Author Bibliography (in progress)

Essays: First Series (1841)

AUTHOR: Emerson, Ralph Waldo

PUBLICATION: Centenary Edition: The Complete Works of Ralph Waldo Emerson, Vol. 2. Boston: Houghton, Mifflin, 1903-1904.
 

The essays express Emerson's concept of the One-All upon which most Transcendentalist theorizing is based; for example, in A. Bronson Alcott's Tablets and Concord Days as well as several of Charles Lane's writings such as “The Third Dispensation”. In his essays Emerson also criticizes what he perceives as an incorrect emphasis in reform movements.

KEYWORDS: food, animals, land usage, environmentalism, reform, Transcendentalism

RELATED TITLES:
Alcott, A. Bronson. Concord Days
---. “Orphic Sayings
Emerson, Ralph Waldo. Journals of Ralph Waldo Emerson
---. “Nature
---. Poems
---. “Thoreau
Lane, Charles. “The Third Dispensation


SUMMARY (Ridvan Askin & Aïcha Bouchelaghem; edited Deborah Madsen):

The essays collected in this volume emphasize the interconnectedness of all beings, animate and inanimate, as different expressions of the ideal One-All. This is expressed most succinctly in “The Over-Soul,” the title of which already alludes to this unifying principle: “We see the world piece by piece, as the sun, the moon, the animal, the tree; but the whole, of which these are the shining parts, is the soul” (269). This whole is not a transcendent realm unto itself, but immanently present everywhere, expressed in every thing: in “Compensation” Emerson writes, “God reappears with all his parts in every moss and cobweb” (101). “Whilst the world is thus dual,” Emerson explains in the same essay, “so is every one of its parts. The entire system of things gets represented in every particle. There is somewhat that resembles the ebb and flow of the sea, day and night, man and woman, in a single needle of the pine, in a kernel of corn, in each individual of every animal tribe” (97). Everything is thus entangled; in a fundamental sense, everything is the same, nothing but the One-All.

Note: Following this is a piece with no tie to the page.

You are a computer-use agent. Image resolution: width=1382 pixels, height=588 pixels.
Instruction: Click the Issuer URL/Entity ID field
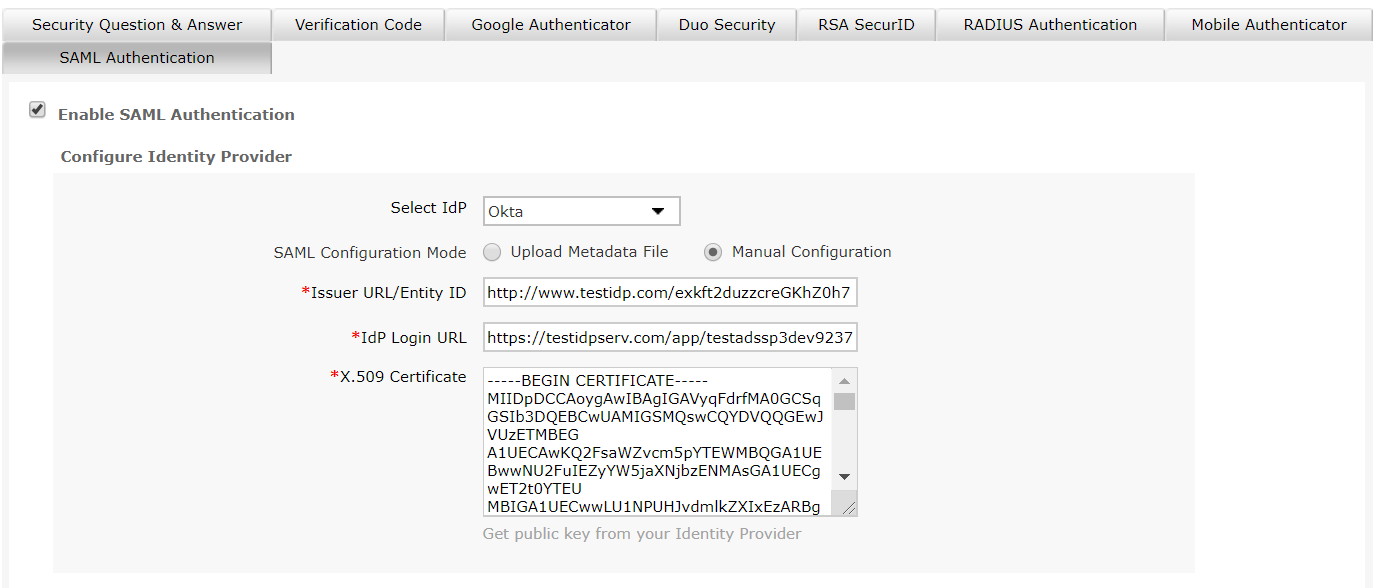point(669,293)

In the first essay of the collection, Emerson makes clear that through the faculty of genius, the human has the capacity to unlock and see this unity and is thus, in principle, attuned to the interconnectedness of Being in all its forms. For Emerson, such attunement is predominantly an ethical task. But it is not attainable by the sole means of empirical study; it is not enough simply to observe nature, for mere empirical observation does not get at the ground of things and thus also misses  the ethical import of interconnected Being. To remain on the level of empirical observation is to remain disconnected both from individual beings and, importantly, from the One-All. For Emerson, the most important task is to foster and train our capacity of "genius."

In this context Emerson frequently expresses skepticism towards contemporary social reform efforts of his day as being too concerned with non-essential externalities. These include arguments for dietary reform and Temperance. He is quite clear on this point in “Spiritual Laws”: “The poor mind does not seem to itself to be any thing unless it have an outside badge,—some Gentoo diet, or Quaker coat, or Calvinistic prayer-meeting, or philanthropic society, or a great donation, or a high office, or, any how, some wild contrasting action to testify that it is somewhat. The rich mind lies in the sun and sleeps, and is Nature” (163). And in “Self-Reliance,” Emerson complains: “Men do what is called a good action, as some piece of courage or charity, much as they would pay a fine in expiation of daily non-appearance on parade. […] I do not wish to expiate, but to live. My life is for itself and not for a spectacle. […] I wish it to be sound and sweet, and not to need diet and bleeding” (52-53). What Emerson thought of as dogmatic, external injunctions to abstain would be valid only as part of an inner drive towards the attainment of the One-All, as Emerson makes clear in the essay “Heroism”:

The temperance of the hero, proceeds from the same wish to do no dishonor to the worthiness he has. But he loves it for its elegancy, not for its austerity. It seems not worth his while to be solemn, and denounce with bitterness flesh-eating, or wine-drinking, the use of tobacco, or opium, or tea, or silk, or gold. A great man scarcely knows how he dines, how he dresses; but without railing or precision his living is natural and poetic. [...]  The heroic soul does not sell its justice and its nobleness. It does not ask to dine nicely and to sleep warm. The essence of greatness is the perception that virtue is enough. Poverty is its ornament. It does not need plenty, and can very well abide its loss (254-255).

Temperance and abstention must be truly ethical and serve attunement to the One-All, otherwise they can be deeply unethical.